• Work to complete: Retype, exactly and with both ends included, the lines below from the one containing "Where should I" through the end; omit the pictures.

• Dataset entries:

>>>

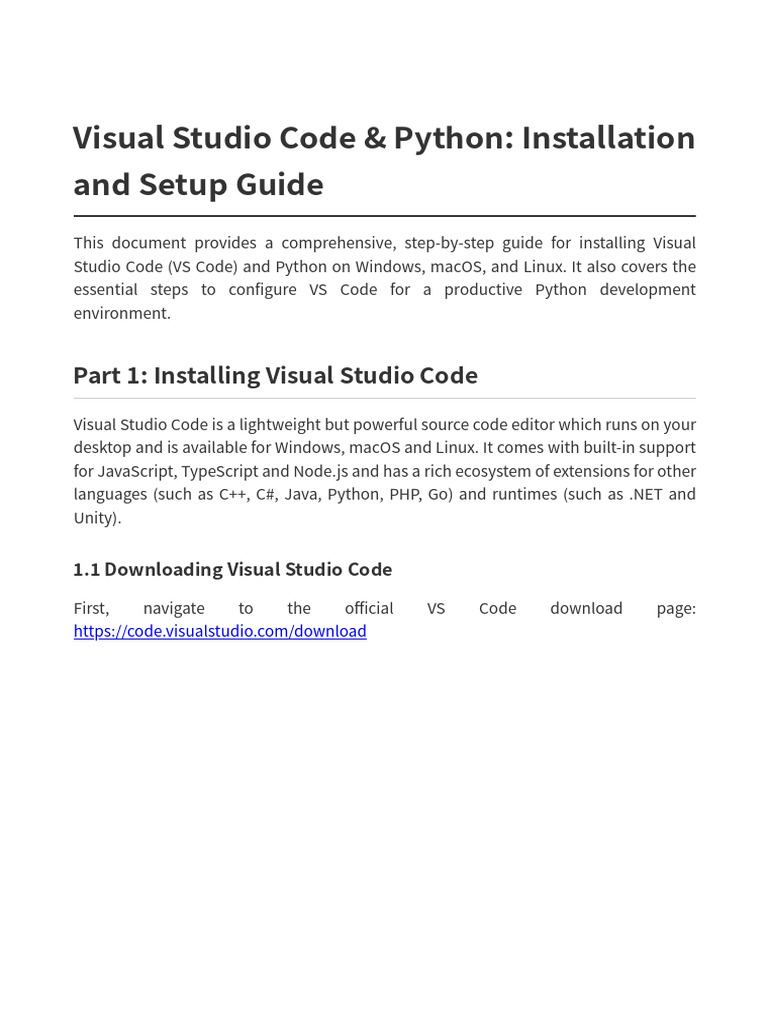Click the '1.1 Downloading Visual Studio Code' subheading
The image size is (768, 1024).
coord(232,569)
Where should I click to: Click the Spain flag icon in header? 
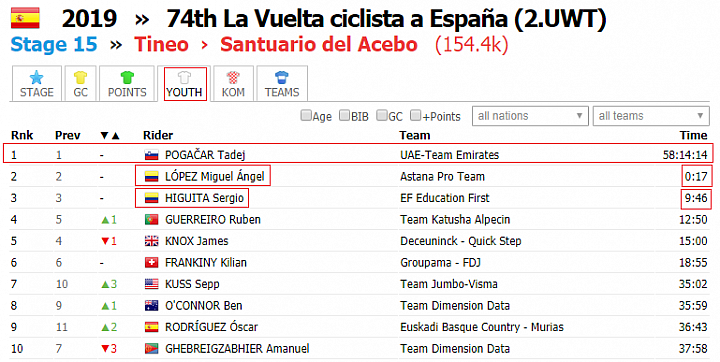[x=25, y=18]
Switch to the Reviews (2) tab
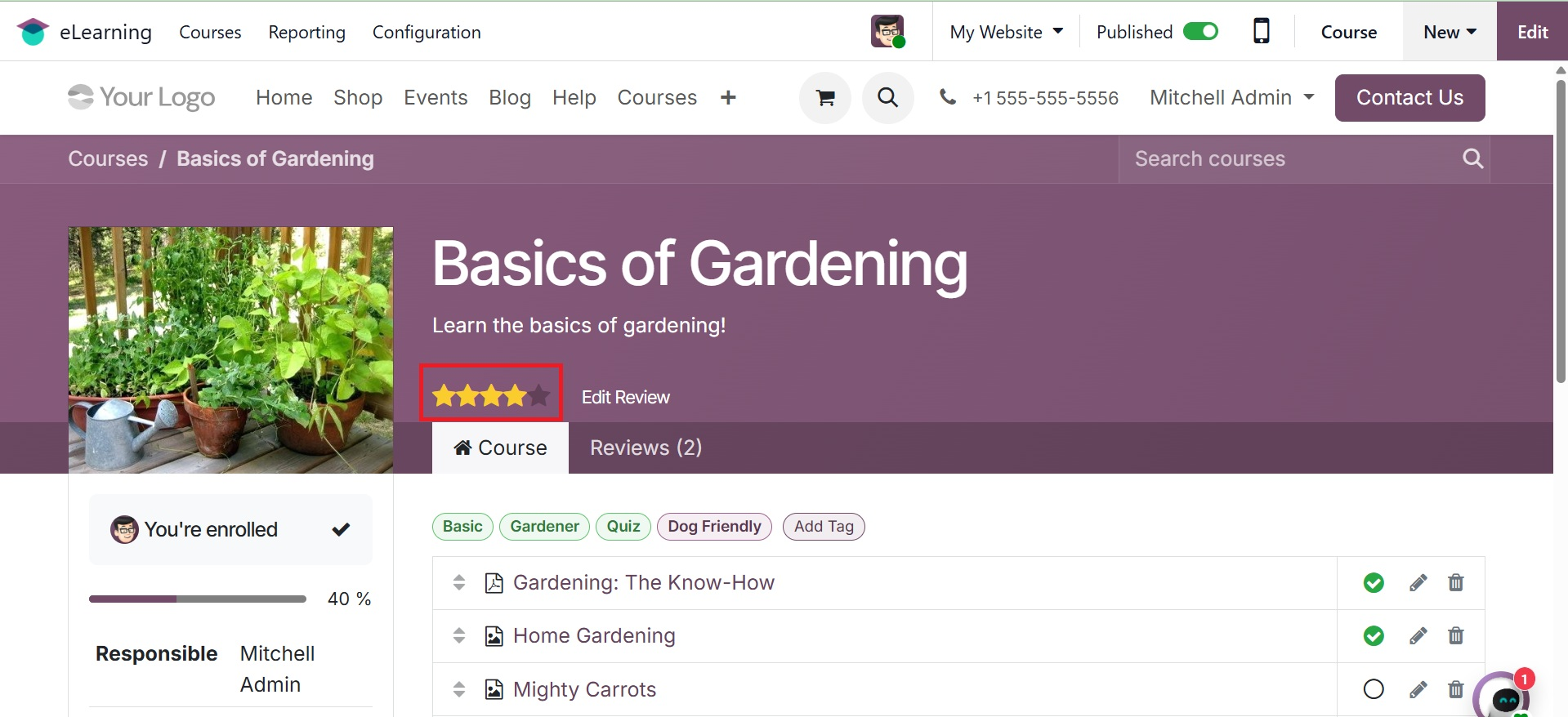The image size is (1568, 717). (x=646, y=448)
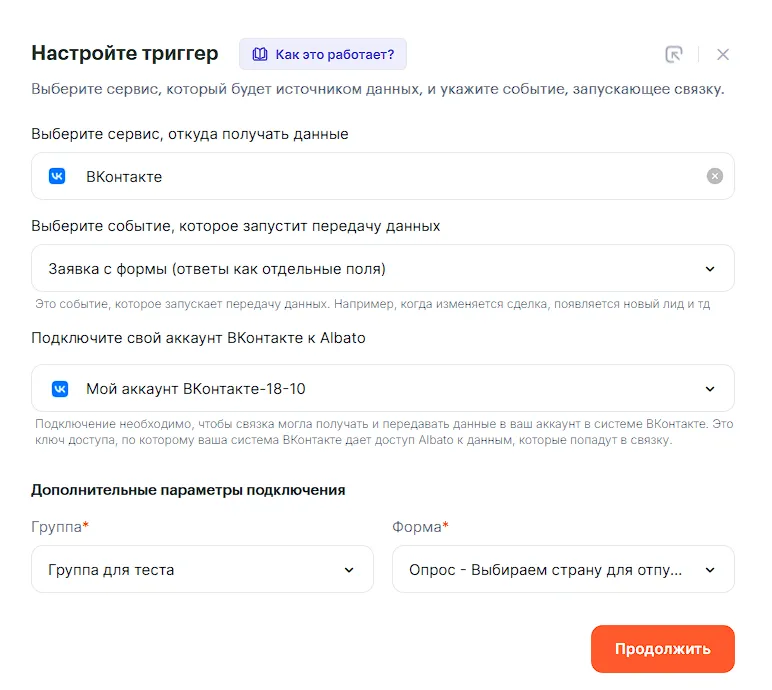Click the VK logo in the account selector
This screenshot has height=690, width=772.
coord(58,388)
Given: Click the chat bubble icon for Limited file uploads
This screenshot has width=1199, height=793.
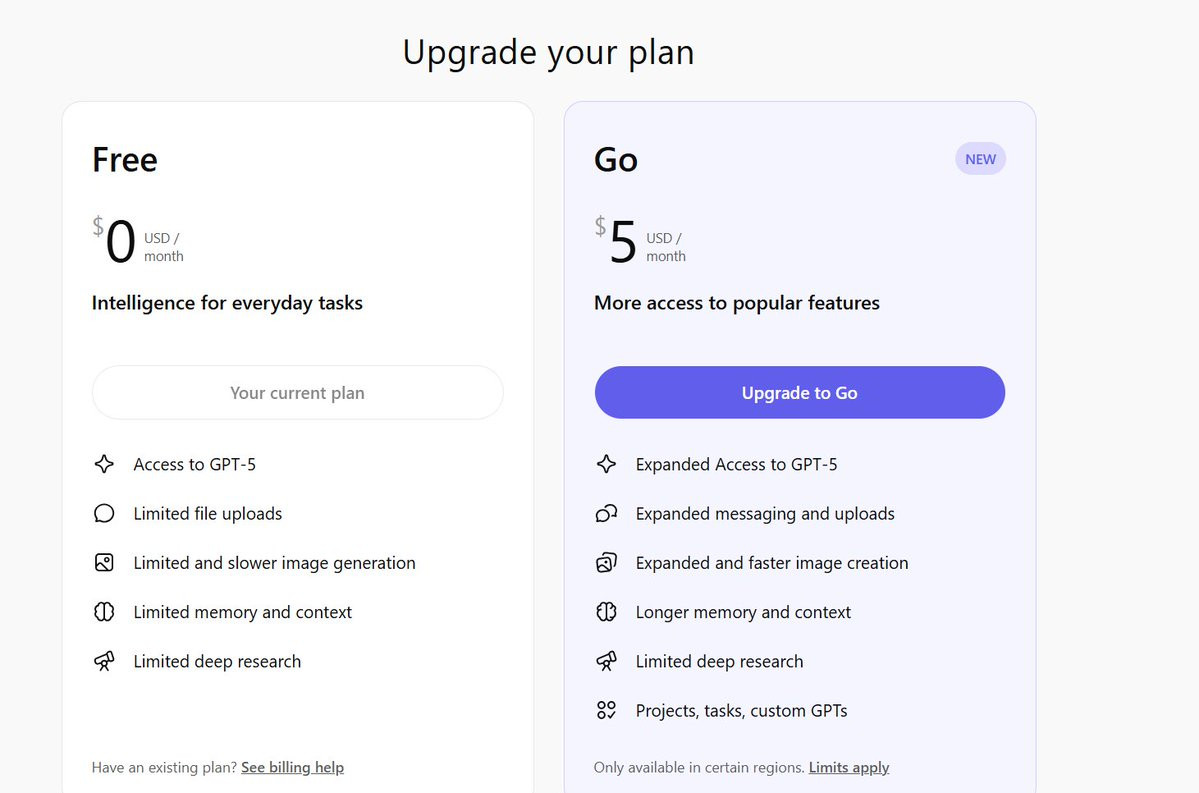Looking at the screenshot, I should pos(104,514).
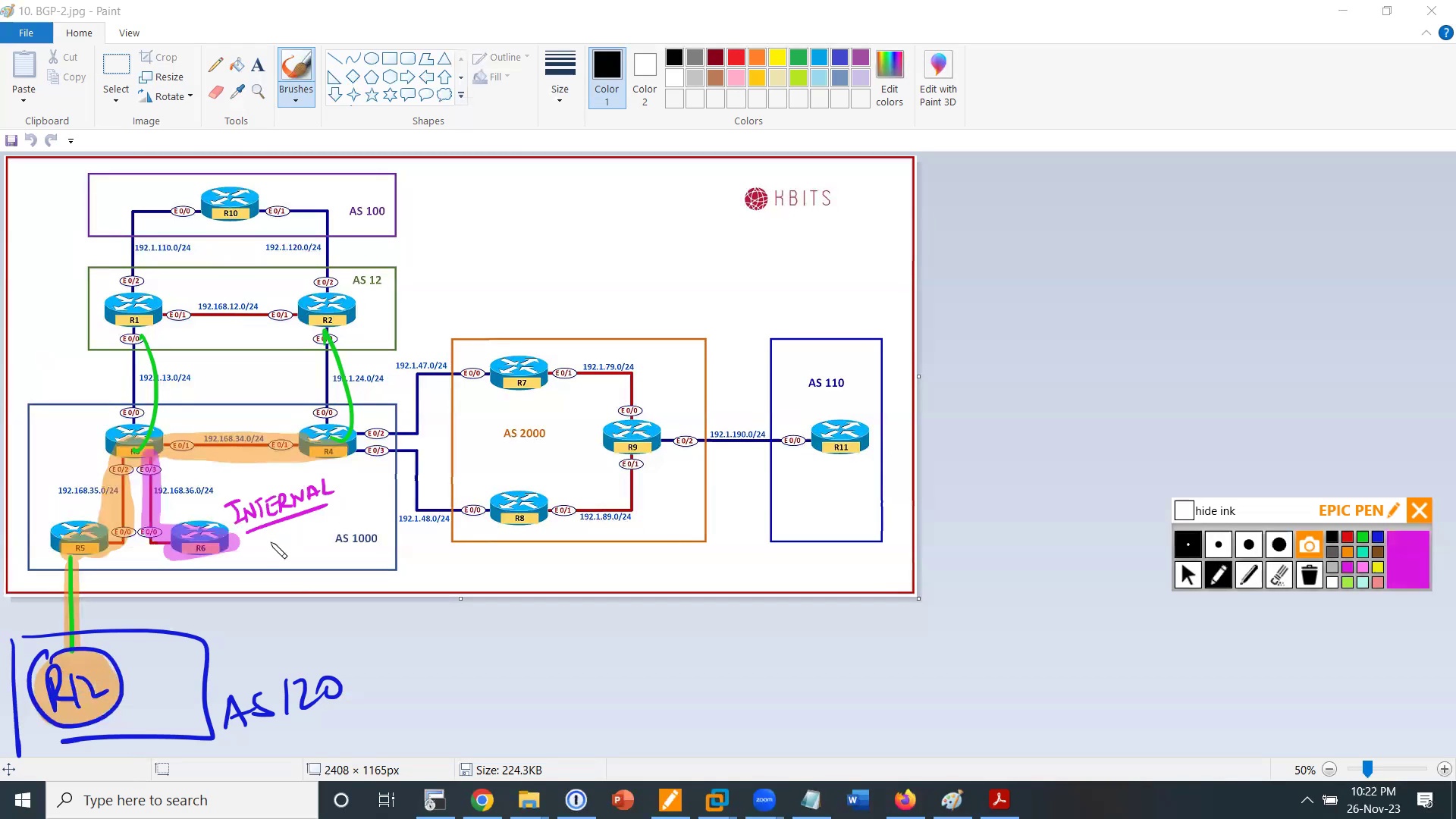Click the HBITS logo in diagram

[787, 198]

<<<

• Result for this task:
Where should I click to: Click the Spain flag icon in header? 
[x=25, y=18]
Switch to the Reviews (2) tab
The image size is (1568, 717). (x=646, y=448)
Click the VK logo in the account selector
This screenshot has height=690, width=772.
coord(58,388)
Given: Click the chat bubble icon for Limited file uploads
This screenshot has width=1199, height=793.
Looking at the screenshot, I should pos(104,514).
Click the HBITS logo in diagram

[787, 198]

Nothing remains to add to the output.